-------- Records to use --------
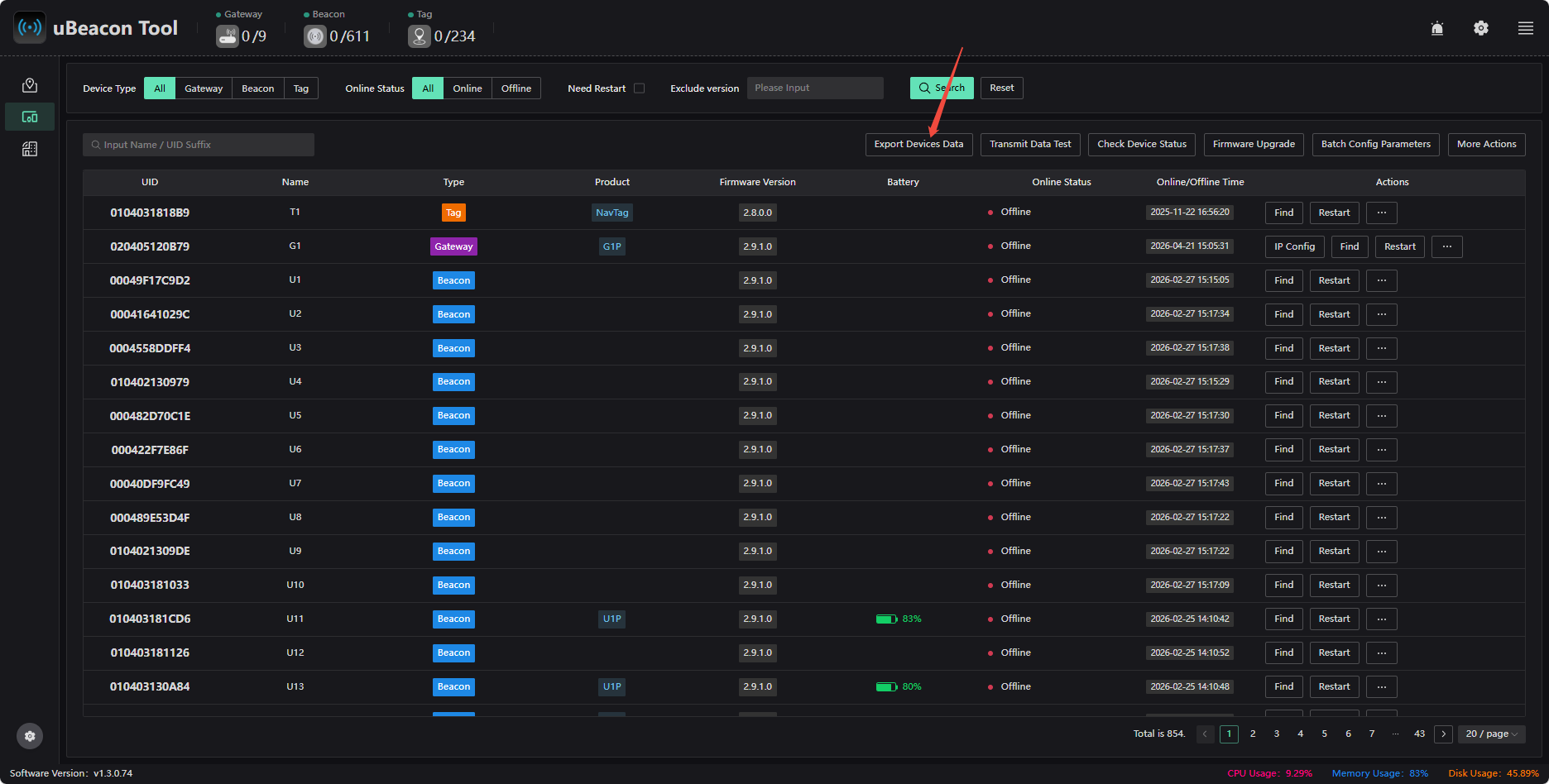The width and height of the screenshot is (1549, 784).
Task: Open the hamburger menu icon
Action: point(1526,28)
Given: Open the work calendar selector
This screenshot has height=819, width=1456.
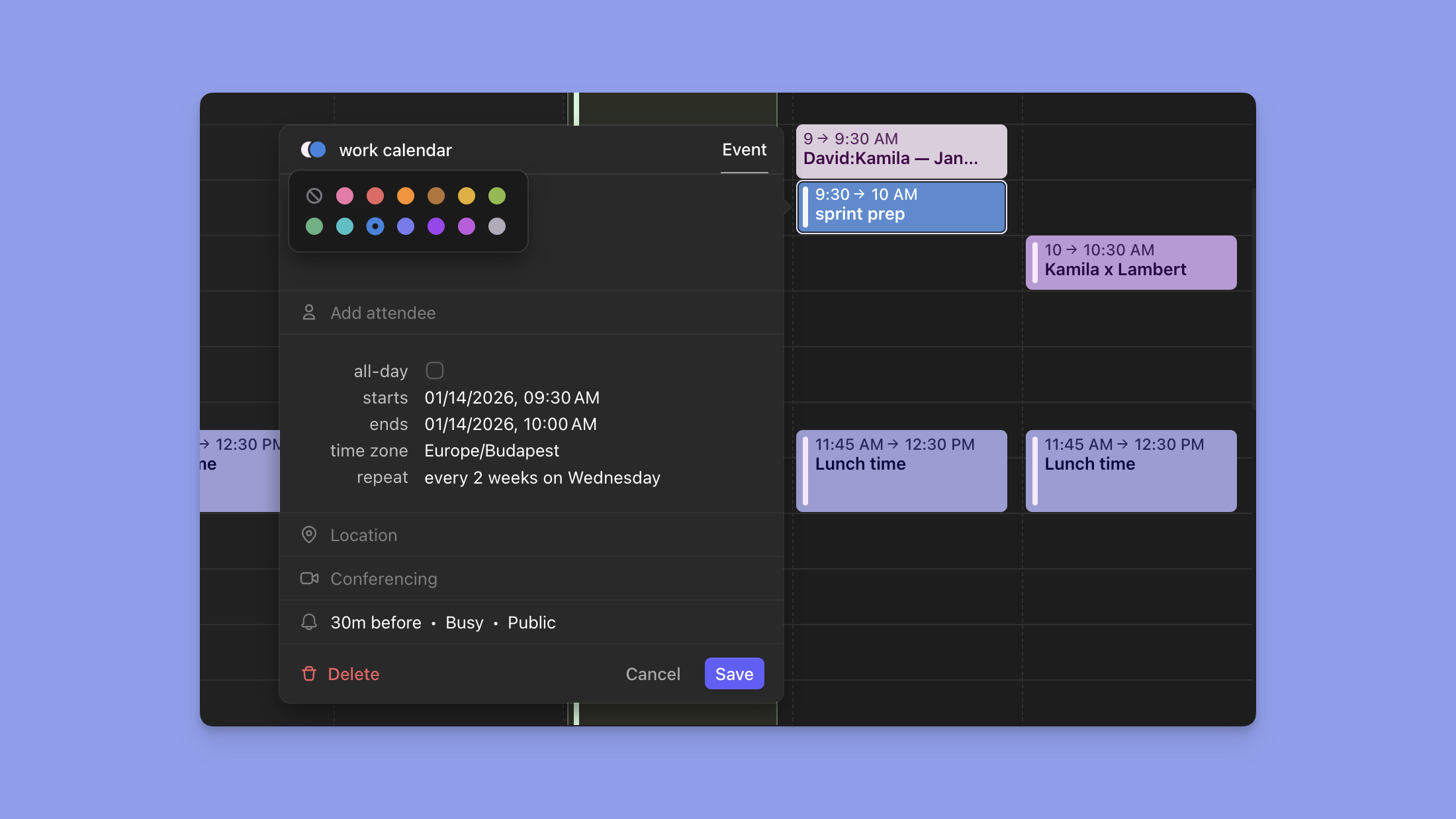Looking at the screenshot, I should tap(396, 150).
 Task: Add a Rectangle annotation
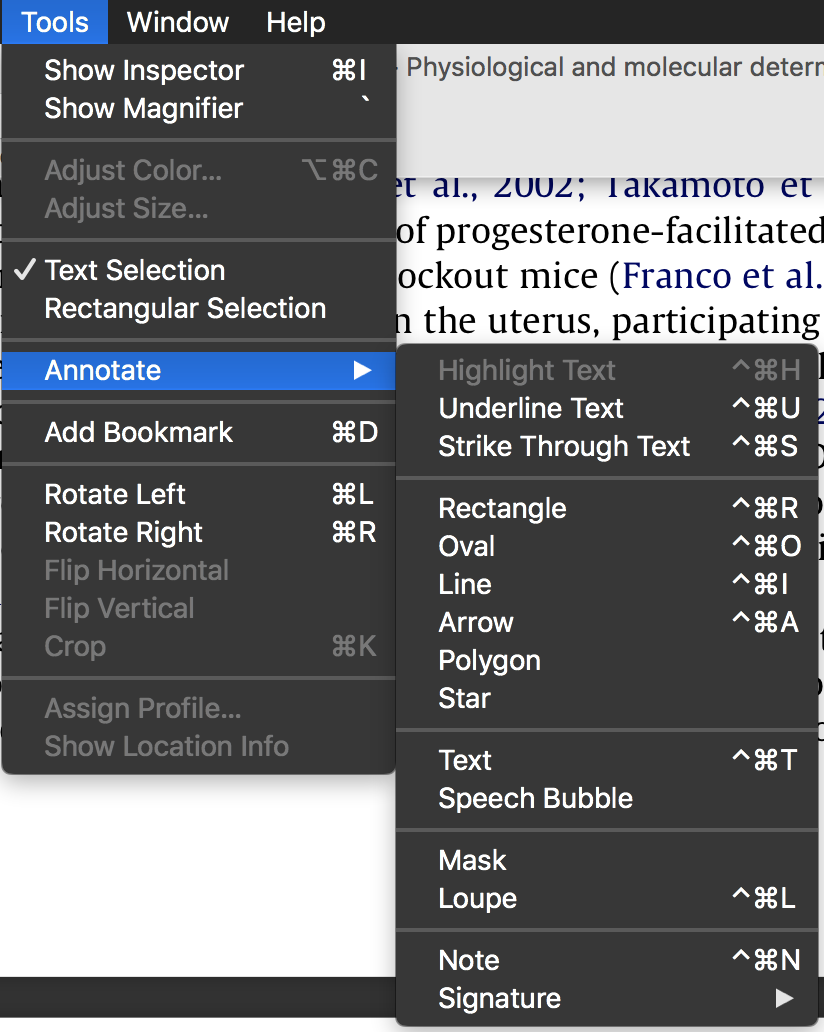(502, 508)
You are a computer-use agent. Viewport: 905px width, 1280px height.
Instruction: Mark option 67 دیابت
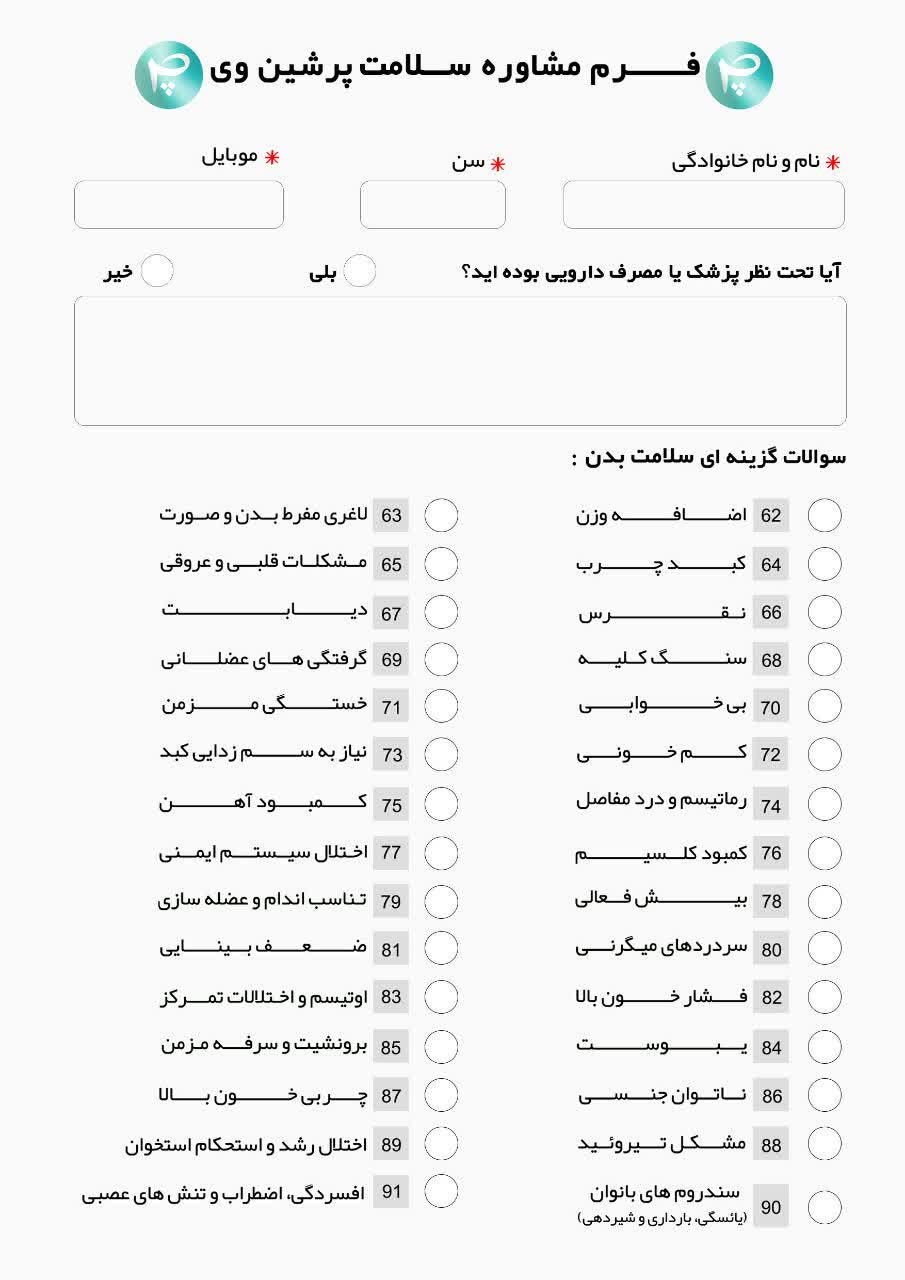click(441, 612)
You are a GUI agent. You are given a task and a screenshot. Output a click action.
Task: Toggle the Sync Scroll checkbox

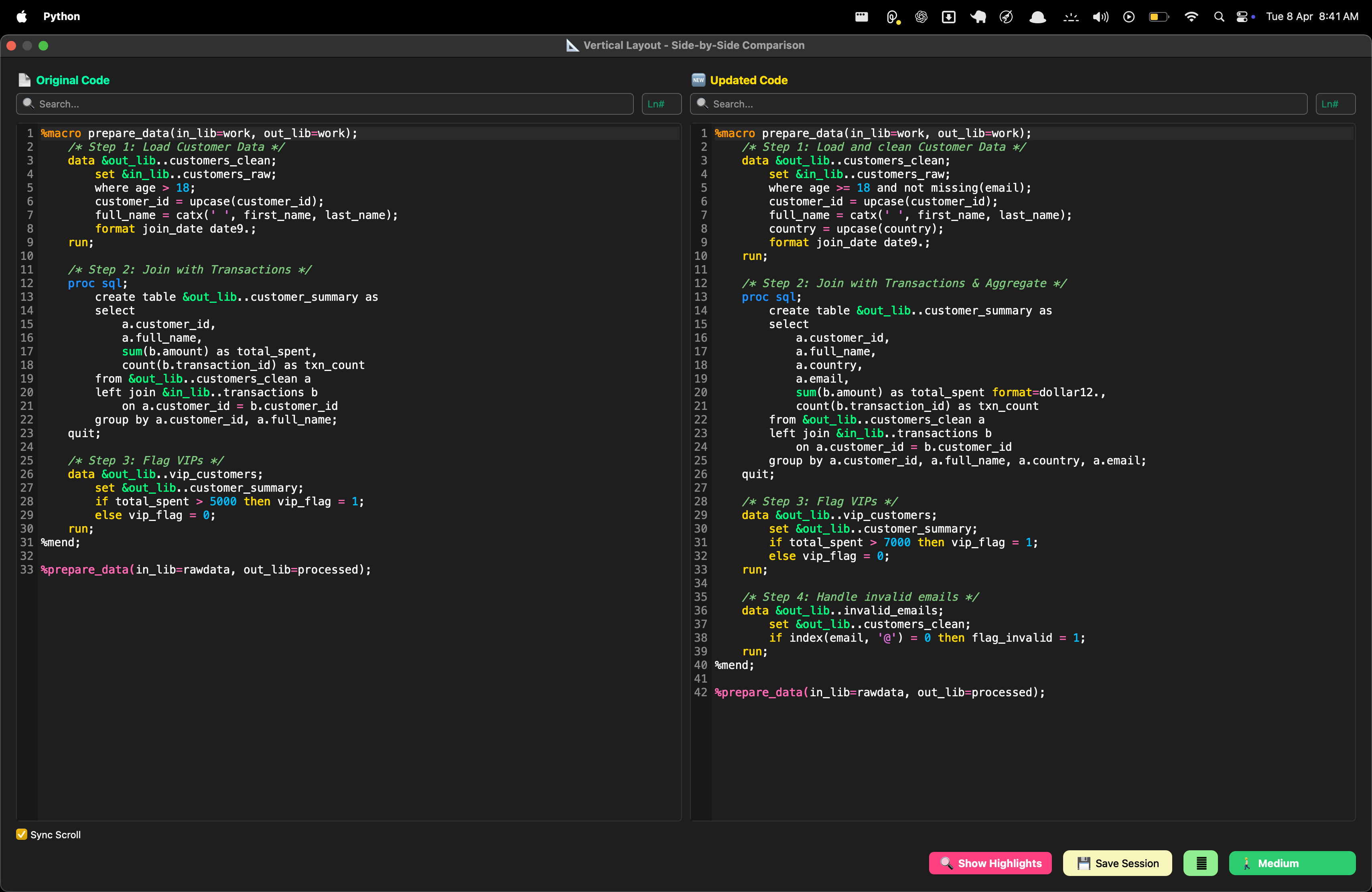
--------
Starting at the line containing "Task: Add a Rectangle annotation" and ending at the last of the entries, write those lines out again, requests included. Multiply each coordinate in the answers by 2.3 and round to the nearest whole number, with halves rounded up, and leave the pictures out.

 Task: Add a Rectangle annotation
(1155, 1168)
You are a computer-use agent. Viewport: 905px width, 1280px height.
Instruction: Mark option 67 دیابت
click(1014, 1408)
You are a GUI agent. You are given a task and a screenshot. Output a click action.
Task: Toggle the Sync Scroll checkbox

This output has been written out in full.